Here’s an interesting ancient Celtic practice:
In order to be king, you must (in front of the whole tribe) have sex with a horse, then kill it, then butcher it, then eat some of it, and then cover yourself with its blood and guts and maybe even parade around in its still oozing hide.
Yep yep
So, even if Bren’s Totem is a rabbit, I don’t feel all that bad about serving it to him for dinner.
Thanks for reading yet another nonsensical ramble.
Related posts:



Wow, this is an awesome post. Best part of this post:
“It doesn’t fucking matter.”
Well said
ps – Don’t be getting intimate with any rabbits now Dr. Brendan… lol.
This is not only ridiculous statement about “you must (in front of the whole tribe) have sex with a horse, then kill it, then butcher it…”. Where do you pick up such nonsense. What you are referring to is known as the Asvameda Ceremony which was widely practiced in the Indo European world & was noted by Giraldus Cambrensis as still being practiced as late as the 12th century. BUT it was mostly done symbolically. A white mare would be killed and as part of the inauguration ceremony a broth would be made from the flesh of the horse & the would be king would get into the broth, presumably after it cooled down. A similar practice was noted in India although simulated sexual relationship was practiced. The idea in the Asvameda is that the one to become king “marries” the most important member of the animal kingdom and in this way inter-relates with nature in a physical & ceremonially symbolic way.

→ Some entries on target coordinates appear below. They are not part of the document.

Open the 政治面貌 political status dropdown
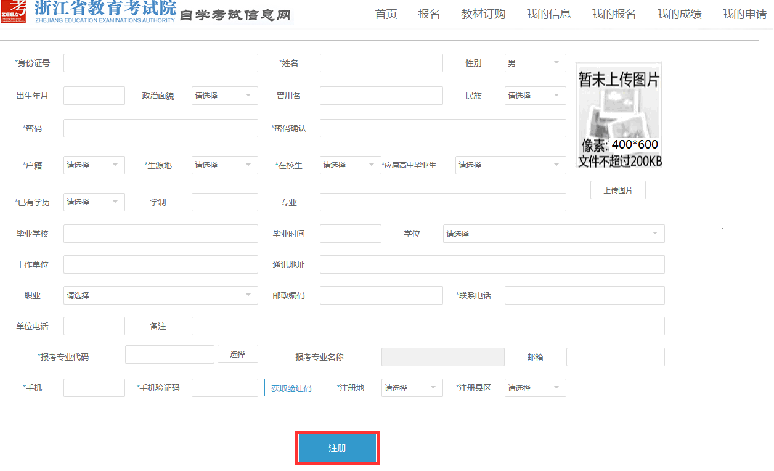774x471 pixels. [224, 95]
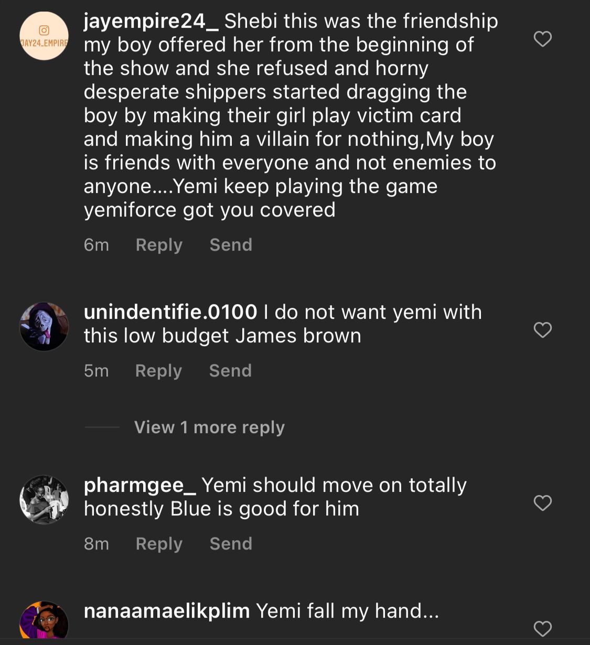
Task: Reply to jayempire24_'s comment
Action: coord(159,245)
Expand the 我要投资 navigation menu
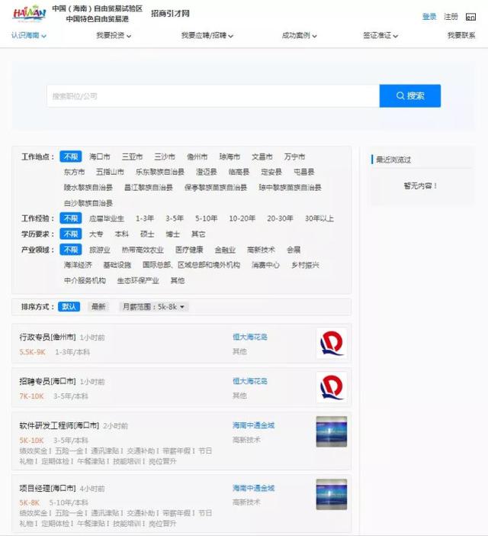The width and height of the screenshot is (488, 536). point(114,36)
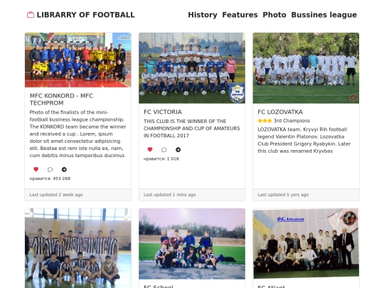This screenshot has width=384, height=288.
Task: Open the Features menu item
Action: (x=240, y=15)
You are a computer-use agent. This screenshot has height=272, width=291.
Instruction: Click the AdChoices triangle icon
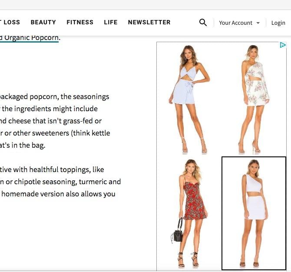[283, 45]
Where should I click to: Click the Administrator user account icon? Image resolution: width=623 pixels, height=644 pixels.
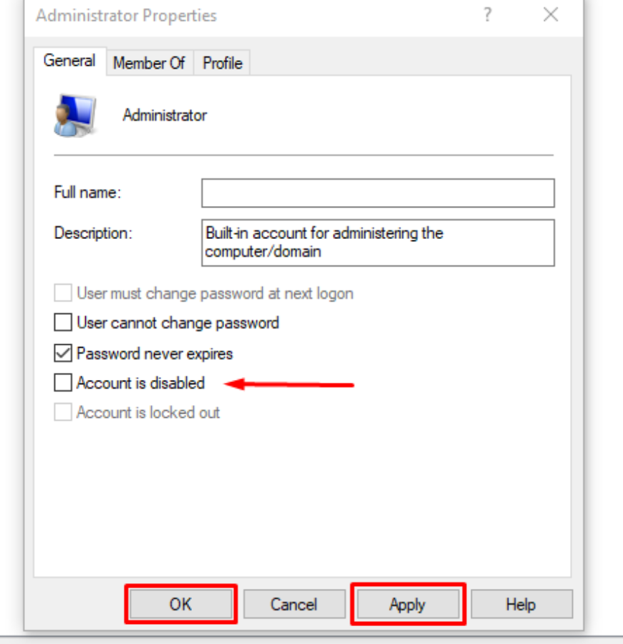pyautogui.click(x=74, y=114)
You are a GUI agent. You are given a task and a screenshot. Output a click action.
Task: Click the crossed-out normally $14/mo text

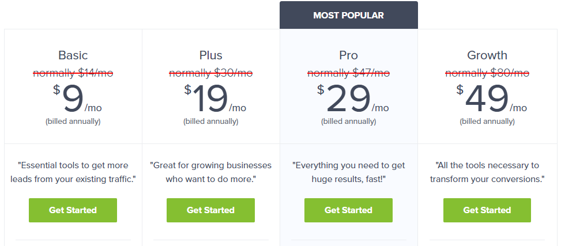pos(73,73)
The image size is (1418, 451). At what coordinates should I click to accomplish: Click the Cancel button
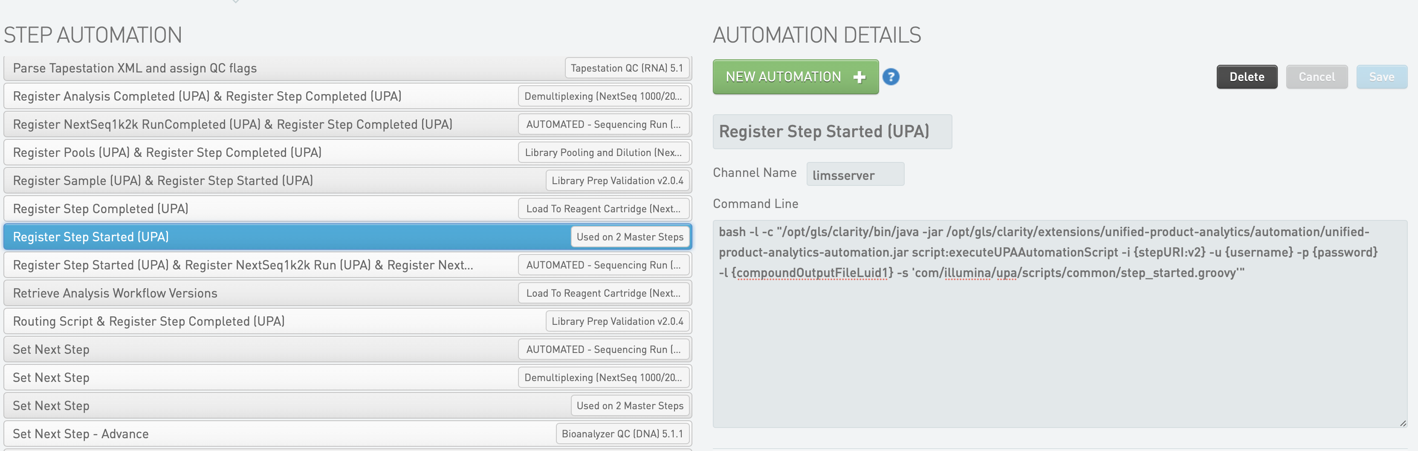pyautogui.click(x=1316, y=77)
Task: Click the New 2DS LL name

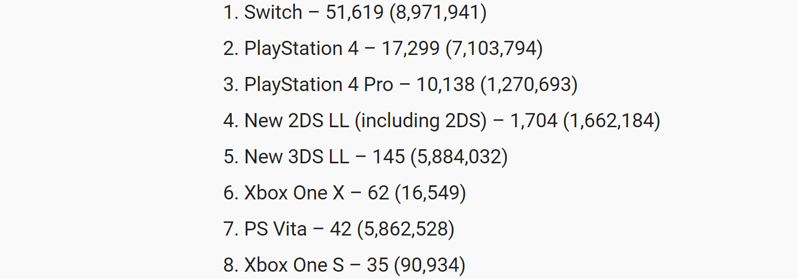Action: (297, 121)
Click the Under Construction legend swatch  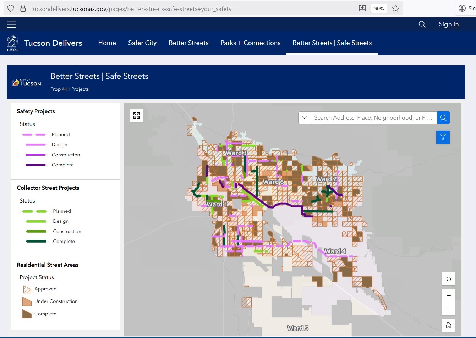tap(27, 301)
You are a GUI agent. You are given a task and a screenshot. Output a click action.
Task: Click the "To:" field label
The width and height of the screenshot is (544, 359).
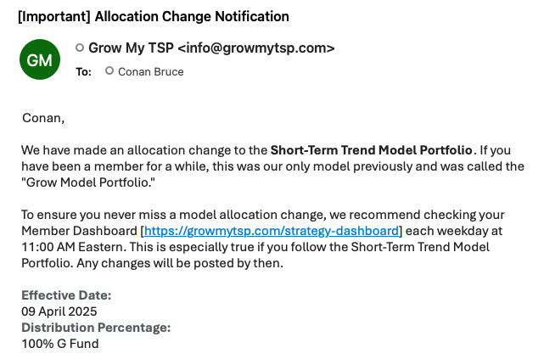pos(83,72)
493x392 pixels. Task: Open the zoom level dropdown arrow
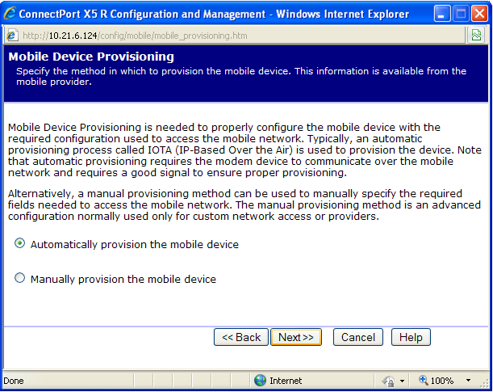click(468, 381)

Wow hunny, you take things waaaaay to seriously. This blog post was not a history lesson.
It was quite common in some cultures that an animal which was particularly sacred, and thereby taboo dietarily, would in those cultures have a particular day set aside for its own sacred religious feast, when eating of that exact beast was rather obligatory.
Pingback: Animal Spirit Guides & Totems
Pingback: Animal Spirits: Power Animals and Guides
Hugh,
What I read about the Vedic horse sacrifice was that the king’s eldest queen had to have sex with the horse, who was of course male and was already slaughtered and lying belly up when she did it.
This information is in Roberto Calasso’s Ka.